◆ Your instructions
Can you quote verbatim the lines below, starting with the line that contains "Open 'School of" and ending with the last line of the items?

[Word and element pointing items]
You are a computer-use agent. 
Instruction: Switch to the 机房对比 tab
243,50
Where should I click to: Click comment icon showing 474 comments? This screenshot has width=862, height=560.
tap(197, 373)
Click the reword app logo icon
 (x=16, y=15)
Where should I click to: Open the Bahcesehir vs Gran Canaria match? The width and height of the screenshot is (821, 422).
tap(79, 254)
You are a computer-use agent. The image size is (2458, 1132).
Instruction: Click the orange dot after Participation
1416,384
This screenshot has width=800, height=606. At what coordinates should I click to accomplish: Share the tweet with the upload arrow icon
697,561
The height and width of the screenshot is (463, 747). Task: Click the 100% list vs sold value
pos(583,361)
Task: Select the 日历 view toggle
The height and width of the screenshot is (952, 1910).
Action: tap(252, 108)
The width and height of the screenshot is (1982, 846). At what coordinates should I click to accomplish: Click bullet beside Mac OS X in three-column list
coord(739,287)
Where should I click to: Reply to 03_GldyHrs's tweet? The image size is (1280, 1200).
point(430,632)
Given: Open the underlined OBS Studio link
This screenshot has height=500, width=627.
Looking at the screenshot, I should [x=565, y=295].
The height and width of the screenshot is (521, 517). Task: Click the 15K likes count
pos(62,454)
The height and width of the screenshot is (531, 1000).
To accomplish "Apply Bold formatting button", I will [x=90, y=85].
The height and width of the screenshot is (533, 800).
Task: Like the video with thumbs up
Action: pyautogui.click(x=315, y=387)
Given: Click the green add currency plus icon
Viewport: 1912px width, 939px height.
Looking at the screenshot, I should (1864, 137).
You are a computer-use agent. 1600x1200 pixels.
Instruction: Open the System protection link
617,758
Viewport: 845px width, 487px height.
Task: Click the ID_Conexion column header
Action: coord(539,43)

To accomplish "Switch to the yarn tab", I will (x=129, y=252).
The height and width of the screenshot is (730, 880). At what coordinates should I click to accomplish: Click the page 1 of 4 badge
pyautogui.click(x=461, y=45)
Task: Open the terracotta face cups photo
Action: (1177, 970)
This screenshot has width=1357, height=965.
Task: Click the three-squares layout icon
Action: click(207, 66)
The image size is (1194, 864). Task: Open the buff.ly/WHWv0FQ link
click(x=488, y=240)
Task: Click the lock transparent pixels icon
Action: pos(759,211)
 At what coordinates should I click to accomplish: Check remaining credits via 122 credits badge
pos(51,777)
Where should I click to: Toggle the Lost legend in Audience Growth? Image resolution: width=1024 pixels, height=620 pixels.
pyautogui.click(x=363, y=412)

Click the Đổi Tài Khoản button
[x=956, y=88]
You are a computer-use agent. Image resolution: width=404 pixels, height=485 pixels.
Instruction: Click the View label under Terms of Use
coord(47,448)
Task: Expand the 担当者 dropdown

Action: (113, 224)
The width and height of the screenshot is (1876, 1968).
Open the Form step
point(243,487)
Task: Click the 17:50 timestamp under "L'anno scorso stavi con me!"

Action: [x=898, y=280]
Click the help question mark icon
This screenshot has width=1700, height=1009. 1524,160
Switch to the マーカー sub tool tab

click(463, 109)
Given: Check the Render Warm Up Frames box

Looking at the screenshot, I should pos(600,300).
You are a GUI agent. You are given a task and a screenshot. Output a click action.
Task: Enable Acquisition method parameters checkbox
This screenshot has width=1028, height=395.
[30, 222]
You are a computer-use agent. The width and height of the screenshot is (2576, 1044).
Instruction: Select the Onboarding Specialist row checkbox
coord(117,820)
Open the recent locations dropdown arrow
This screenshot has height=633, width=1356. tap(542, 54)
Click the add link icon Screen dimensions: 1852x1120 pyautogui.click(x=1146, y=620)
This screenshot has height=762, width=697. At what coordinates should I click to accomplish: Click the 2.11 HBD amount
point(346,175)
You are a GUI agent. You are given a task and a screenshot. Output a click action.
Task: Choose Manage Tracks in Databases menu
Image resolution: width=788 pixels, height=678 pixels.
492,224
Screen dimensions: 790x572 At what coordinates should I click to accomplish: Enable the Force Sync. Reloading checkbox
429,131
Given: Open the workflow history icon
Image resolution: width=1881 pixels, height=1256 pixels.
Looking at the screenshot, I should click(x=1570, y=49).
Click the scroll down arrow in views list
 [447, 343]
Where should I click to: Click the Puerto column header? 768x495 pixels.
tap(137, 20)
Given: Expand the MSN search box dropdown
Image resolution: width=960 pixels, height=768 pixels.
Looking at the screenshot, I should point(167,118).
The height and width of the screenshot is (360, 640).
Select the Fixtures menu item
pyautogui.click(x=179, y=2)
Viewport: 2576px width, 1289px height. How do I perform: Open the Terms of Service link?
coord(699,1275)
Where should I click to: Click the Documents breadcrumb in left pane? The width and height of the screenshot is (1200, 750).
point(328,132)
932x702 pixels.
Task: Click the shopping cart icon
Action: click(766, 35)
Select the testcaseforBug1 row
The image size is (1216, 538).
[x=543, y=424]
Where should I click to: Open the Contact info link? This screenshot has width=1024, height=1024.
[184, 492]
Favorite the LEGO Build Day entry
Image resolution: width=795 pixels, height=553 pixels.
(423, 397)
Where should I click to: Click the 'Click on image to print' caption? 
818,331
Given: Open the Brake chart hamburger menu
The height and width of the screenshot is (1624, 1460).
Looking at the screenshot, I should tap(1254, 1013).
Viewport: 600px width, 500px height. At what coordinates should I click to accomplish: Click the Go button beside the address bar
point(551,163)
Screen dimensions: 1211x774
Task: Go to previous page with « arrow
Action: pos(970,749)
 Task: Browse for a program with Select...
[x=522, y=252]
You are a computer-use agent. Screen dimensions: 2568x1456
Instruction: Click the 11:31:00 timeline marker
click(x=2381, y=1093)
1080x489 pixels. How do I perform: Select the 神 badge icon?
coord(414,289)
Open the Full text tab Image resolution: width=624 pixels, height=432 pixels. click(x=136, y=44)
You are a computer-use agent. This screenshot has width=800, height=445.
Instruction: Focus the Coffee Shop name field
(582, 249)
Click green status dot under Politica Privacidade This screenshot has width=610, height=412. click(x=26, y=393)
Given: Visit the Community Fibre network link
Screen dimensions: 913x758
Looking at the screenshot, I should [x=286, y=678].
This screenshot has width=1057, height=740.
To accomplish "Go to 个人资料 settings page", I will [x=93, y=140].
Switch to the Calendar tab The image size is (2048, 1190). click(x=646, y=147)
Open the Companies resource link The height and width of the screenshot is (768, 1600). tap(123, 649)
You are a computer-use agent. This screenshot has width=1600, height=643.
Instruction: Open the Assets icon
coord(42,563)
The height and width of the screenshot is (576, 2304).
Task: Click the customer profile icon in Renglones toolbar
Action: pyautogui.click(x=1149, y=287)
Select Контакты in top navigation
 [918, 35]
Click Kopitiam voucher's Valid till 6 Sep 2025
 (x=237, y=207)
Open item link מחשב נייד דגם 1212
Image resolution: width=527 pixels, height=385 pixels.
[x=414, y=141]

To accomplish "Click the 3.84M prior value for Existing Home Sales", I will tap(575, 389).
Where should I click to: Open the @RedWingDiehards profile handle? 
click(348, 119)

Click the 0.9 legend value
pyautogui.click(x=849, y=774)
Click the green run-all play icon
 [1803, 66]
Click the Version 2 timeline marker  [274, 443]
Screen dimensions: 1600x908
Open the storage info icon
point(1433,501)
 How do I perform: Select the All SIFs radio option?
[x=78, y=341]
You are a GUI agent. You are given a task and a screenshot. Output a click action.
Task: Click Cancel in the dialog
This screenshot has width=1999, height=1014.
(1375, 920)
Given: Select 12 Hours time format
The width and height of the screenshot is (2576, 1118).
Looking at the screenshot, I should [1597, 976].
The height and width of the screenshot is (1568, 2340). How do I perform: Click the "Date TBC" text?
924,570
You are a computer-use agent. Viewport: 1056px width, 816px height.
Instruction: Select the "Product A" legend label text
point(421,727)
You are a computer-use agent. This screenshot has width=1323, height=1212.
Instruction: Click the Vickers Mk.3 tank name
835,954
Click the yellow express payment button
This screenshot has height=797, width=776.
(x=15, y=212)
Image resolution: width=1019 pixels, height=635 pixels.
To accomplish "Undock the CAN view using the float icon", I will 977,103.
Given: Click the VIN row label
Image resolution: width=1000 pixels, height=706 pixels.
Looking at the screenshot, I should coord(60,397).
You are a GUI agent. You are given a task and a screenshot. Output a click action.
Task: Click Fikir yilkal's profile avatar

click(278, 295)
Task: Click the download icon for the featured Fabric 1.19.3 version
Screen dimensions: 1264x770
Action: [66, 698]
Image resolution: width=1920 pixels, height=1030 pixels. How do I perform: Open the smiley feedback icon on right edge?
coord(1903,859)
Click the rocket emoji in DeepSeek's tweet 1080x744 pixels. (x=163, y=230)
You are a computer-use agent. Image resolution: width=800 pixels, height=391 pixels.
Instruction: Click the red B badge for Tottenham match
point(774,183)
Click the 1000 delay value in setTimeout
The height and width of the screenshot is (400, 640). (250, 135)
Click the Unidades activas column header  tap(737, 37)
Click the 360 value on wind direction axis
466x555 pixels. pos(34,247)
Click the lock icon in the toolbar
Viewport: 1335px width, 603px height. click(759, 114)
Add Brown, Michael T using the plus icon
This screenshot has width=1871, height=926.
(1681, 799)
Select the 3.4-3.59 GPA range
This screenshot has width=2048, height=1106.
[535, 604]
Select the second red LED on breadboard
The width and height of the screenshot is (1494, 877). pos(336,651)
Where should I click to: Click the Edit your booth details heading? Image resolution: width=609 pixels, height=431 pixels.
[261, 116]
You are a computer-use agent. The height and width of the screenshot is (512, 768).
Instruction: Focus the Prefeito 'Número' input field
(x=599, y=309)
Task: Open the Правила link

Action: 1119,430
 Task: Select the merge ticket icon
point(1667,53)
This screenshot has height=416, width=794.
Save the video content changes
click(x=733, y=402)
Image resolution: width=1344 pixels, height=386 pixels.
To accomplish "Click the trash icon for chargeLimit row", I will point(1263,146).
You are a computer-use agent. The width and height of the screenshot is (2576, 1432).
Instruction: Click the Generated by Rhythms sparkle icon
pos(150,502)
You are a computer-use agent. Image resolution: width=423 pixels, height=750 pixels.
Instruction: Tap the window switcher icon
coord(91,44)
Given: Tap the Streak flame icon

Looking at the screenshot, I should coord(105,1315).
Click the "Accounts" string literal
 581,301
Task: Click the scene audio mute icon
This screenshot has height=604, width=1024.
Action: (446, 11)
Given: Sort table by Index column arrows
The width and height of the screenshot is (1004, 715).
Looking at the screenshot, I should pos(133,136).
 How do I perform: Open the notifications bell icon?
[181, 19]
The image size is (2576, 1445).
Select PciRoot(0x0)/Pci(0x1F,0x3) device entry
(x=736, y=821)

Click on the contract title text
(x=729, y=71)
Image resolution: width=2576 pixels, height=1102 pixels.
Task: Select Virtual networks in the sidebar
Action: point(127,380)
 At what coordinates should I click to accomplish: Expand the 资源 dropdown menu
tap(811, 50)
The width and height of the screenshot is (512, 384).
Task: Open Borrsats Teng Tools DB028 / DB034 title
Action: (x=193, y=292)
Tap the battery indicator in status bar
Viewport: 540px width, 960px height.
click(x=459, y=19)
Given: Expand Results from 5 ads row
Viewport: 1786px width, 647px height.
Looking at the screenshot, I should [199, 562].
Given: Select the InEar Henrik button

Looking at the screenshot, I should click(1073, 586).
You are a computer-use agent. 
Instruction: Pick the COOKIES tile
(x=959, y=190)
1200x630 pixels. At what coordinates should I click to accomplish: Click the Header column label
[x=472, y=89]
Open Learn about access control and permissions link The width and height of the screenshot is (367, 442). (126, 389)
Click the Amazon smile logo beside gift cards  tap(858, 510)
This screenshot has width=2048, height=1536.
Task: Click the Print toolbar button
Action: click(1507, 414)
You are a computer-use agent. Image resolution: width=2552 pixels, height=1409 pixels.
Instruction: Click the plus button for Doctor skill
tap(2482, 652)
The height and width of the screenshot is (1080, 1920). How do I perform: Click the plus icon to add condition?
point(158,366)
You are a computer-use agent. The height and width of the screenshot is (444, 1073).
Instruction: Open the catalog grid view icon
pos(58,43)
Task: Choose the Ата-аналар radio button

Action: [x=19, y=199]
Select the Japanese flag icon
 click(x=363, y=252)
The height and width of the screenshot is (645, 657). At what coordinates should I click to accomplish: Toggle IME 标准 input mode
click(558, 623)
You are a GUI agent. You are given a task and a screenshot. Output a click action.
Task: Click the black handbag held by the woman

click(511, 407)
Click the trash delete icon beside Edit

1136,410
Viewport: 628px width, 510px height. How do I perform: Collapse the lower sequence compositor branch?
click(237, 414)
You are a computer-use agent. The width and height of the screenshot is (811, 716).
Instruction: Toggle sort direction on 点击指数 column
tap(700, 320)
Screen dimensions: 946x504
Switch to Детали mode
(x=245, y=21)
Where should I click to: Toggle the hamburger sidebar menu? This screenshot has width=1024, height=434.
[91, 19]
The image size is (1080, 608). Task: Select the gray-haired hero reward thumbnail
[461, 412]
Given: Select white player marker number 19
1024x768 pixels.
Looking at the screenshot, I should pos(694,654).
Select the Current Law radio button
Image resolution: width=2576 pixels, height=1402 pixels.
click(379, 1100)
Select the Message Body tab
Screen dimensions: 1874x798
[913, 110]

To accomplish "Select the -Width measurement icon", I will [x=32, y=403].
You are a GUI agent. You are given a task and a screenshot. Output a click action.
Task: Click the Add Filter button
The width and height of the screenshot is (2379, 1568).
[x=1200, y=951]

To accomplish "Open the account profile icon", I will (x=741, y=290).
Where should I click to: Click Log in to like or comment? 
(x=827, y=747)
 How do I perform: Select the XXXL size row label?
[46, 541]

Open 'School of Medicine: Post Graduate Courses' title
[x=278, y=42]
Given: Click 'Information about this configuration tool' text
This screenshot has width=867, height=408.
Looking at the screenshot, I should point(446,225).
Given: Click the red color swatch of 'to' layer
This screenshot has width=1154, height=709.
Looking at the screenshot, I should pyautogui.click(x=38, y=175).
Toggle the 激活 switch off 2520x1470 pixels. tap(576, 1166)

◆ Answer in full
Open 'School of Medicine: Post Graduate Courses' title
[x=278, y=42]
Given: Click 'Information about this configuration tool' text
This screenshot has width=867, height=408.
Looking at the screenshot, I should point(446,225).
Given: Click the red color swatch of 'to' layer
This screenshot has width=1154, height=709.
Looking at the screenshot, I should pyautogui.click(x=38, y=175).
Toggle the 激活 switch off 2520x1470 pixels. tap(576, 1166)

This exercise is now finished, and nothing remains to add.